COMPLETE THE FOLLOWING:
1. Decide whether each statement below agrees with the excerpt on the 2016 Kansas legislative session. Answer yes or no for each, and quote the deciding words from the excerpt exactly.
(a) The Legislature fixed the judicial funding law in January.
(b) Sen. Greg Smith predicts a 60 percent drop in out-of-home placements for juveniles.
(c) The school funding bill would guarantee every district more funding next year.
2. Retype the part of the excerpt on the 2016 Kansas legislative session starting with "Most recently, both" and going on through "the budget mess.".
3. Extend the excerpt on the 2016 Kansas legislative session, picking up after its final sentence.

EXCERPT PROVIDED:
........

Let’s recap, beginning with the successes.

In late January, the Legislature passed and Gov. Sam Brownback signed a solution to the judicial funding showdown. This was a crisis of the Legislature’s own making when it passed legislation to defund the courts if the Kansas Supreme Court ruled against the Legislature’s attempt to demand direct elections of judges.

Fortunately, the Legislature had time to fix the law before funding ran out, which it did efficiently and effectively in January.

Juvenile justice reform may prove to be the crowning achievement of the 2016 legislative session. A bipartisan overhaul of the state’s system for punishing minors was much needed to reduce incarceration and shift millions of dollars into community recidivism programs.

For nine months, individuals and committees researched juvenile justice. It was the sort of scholarly and wonky work that isn’t always noticed - but the results will be.

Sen. Greg Smith has ushered the bill through the Legislature. He predicts a 60 percent drop in out-of-home placements for juveniles, freeing up $75 million for juvenile programs.

Most recently, both the House and Senate passed legislation to deal with the Kansas Supreme Court’s ruling on school funding equity. While far from perfect, the bill would ensure no district loses funding next year.

Still, a few major issues remain unresolved. Chief among them is the budget mess.

........

DATA EXTRACT:
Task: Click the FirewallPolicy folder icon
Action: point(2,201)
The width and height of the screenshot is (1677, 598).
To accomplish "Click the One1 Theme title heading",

........

ANSWERS FOR THIS EXERCISE:
1.
(a) Yes: "the Legislature had time to fix the law before funding ran out, which it did efficiently and effectively in January."
(b) Yes: "He predicts a 60 percent drop in out-of-home placements for juveniles."
(c) No: "the bill would ensure no district loses funding next year."

2.
Most recently, both the House and Senate passed legislation to deal with the Kansas Supreme Court’s ruling on school funding equity. While far from perfect, the bill would ensure no district loses funding next year.

Still, a few major issues remain unresolved. Chief among them is the budget mess.

3.
Any below-expectation revenue figures will force legislators to again cut from the governor’s budget or raise taxes, as they did last year. Considering the unpopularity of the 2015 tax increases, cuts seem likely.

House Majority Leader Jene Vickrey, R-Louisburg, said legislators will roll up their sleeves and get to work if there are revenue shortfalls. We sure hope he is right.

The people of Kansas have no desire to see another record-long session full of infighting and squabbles. Everyone in the Capitol knows the budget must balance, so let’s make it happen.

House and Senate leaders also should reach an agreement on STAR bond reform. The need for more oversight and prohibitions on moving money around are clear.

If the 2015 session accomplished anything, it was showing the path no one wants to go down. Come back to Topeka ready to work, legislators, and wrap up the session the right way.


Pittsburg Morning Sun, March 31

Word came down late Thursday afternoon that Judge Larry D. Hendricks had denied the petition for judicial review put forth by the Cherokee County Commission in the lawsuit against the Kansas Crossing Casino.

The ruling - which essentially tells the Cherokee County Commission “no” for a third time - if anything, is overdue.

This delay has cost the State of Kansas millions in revenue and Crawford County, the City of Pittsburg - and indeed, Cherokee County - hundreds of thousands of dollars all for what amounted to a fit of pique.

Castle Rock, the losing bidder, affronted at losing what was - being generous - an over-optimistic proposal from developers more familiar with used cars than casinos, decided to sue; and drag Cherokee County along with it. It was an exciting proposition for a Las Vegas-style resort to rival Downstream.

The only problem was that it was unclear it could meet its debt service.

The Kansas Racing and Gaming Commission wisely went with a proven commodity in the Kansas Crossing proposal, by a company which already operates other casinos in the state.

Castle Rock then sued and convinced Cherokee County to do so as well.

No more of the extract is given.